* [YOUR ASSIGNMENT]: The answer should consist of each line from the data below that includes "zoom".
*** DATASET EXCERPTS
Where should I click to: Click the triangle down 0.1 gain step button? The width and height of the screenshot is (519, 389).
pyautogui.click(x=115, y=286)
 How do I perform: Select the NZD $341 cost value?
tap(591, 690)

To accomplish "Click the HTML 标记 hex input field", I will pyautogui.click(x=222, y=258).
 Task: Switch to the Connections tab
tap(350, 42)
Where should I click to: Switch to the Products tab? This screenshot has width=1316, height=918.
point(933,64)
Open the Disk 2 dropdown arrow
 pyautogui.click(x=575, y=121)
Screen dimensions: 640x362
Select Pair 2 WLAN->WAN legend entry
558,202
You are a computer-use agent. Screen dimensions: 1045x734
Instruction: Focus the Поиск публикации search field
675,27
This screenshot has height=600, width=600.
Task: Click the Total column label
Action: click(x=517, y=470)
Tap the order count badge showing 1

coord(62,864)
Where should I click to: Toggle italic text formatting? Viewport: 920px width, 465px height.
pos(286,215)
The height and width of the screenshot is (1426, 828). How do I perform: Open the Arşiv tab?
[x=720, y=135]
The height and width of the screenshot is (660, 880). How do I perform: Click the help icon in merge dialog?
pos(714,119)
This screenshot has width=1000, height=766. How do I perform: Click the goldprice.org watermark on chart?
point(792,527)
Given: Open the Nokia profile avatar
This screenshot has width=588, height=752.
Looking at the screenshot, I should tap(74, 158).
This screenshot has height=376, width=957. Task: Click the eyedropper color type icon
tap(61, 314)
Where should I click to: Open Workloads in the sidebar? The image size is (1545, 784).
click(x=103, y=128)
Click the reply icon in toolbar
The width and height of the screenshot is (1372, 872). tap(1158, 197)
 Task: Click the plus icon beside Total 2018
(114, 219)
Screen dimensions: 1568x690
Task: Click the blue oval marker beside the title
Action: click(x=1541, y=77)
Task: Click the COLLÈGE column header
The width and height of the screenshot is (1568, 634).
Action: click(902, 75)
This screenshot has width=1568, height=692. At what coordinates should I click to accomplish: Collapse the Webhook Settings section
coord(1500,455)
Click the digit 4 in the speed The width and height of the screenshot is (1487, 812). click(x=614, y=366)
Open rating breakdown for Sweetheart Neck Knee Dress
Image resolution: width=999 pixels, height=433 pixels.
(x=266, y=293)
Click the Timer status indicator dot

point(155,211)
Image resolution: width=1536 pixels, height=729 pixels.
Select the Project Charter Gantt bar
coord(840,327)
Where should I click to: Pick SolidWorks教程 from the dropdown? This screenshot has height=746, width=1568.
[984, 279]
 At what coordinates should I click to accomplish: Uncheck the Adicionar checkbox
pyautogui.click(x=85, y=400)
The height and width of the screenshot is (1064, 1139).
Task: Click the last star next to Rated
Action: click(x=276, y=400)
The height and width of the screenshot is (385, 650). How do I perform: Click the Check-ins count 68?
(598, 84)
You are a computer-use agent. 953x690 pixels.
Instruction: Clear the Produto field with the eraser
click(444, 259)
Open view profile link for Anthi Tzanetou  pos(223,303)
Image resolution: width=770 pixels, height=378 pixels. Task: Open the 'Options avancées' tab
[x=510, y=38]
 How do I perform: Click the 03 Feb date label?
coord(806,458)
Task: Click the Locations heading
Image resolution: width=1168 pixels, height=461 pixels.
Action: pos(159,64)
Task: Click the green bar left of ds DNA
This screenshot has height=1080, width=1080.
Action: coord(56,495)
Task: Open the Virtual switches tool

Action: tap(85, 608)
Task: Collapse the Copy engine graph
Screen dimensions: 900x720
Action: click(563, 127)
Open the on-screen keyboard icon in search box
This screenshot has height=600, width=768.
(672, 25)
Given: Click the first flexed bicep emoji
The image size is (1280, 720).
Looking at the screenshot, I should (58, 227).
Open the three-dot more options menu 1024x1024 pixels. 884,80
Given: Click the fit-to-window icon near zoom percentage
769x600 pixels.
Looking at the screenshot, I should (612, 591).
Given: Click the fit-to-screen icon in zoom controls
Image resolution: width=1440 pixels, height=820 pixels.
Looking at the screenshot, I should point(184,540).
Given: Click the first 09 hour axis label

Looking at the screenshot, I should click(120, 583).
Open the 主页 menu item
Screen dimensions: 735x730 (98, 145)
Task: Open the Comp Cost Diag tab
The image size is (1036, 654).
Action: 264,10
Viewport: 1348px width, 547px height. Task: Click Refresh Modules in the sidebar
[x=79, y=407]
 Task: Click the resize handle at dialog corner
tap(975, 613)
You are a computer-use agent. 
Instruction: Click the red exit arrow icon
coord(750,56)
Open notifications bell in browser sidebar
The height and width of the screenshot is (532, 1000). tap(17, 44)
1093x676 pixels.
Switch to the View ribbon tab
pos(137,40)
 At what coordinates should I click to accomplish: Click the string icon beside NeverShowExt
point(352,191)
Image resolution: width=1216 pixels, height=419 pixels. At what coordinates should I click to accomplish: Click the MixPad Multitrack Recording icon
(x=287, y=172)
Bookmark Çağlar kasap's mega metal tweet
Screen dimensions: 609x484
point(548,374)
******
* [TASK RESPONSE]:
Given: Click the fit-to-window icon near zoom percentage
Given: Click the fit-to-screen icon in zoom controls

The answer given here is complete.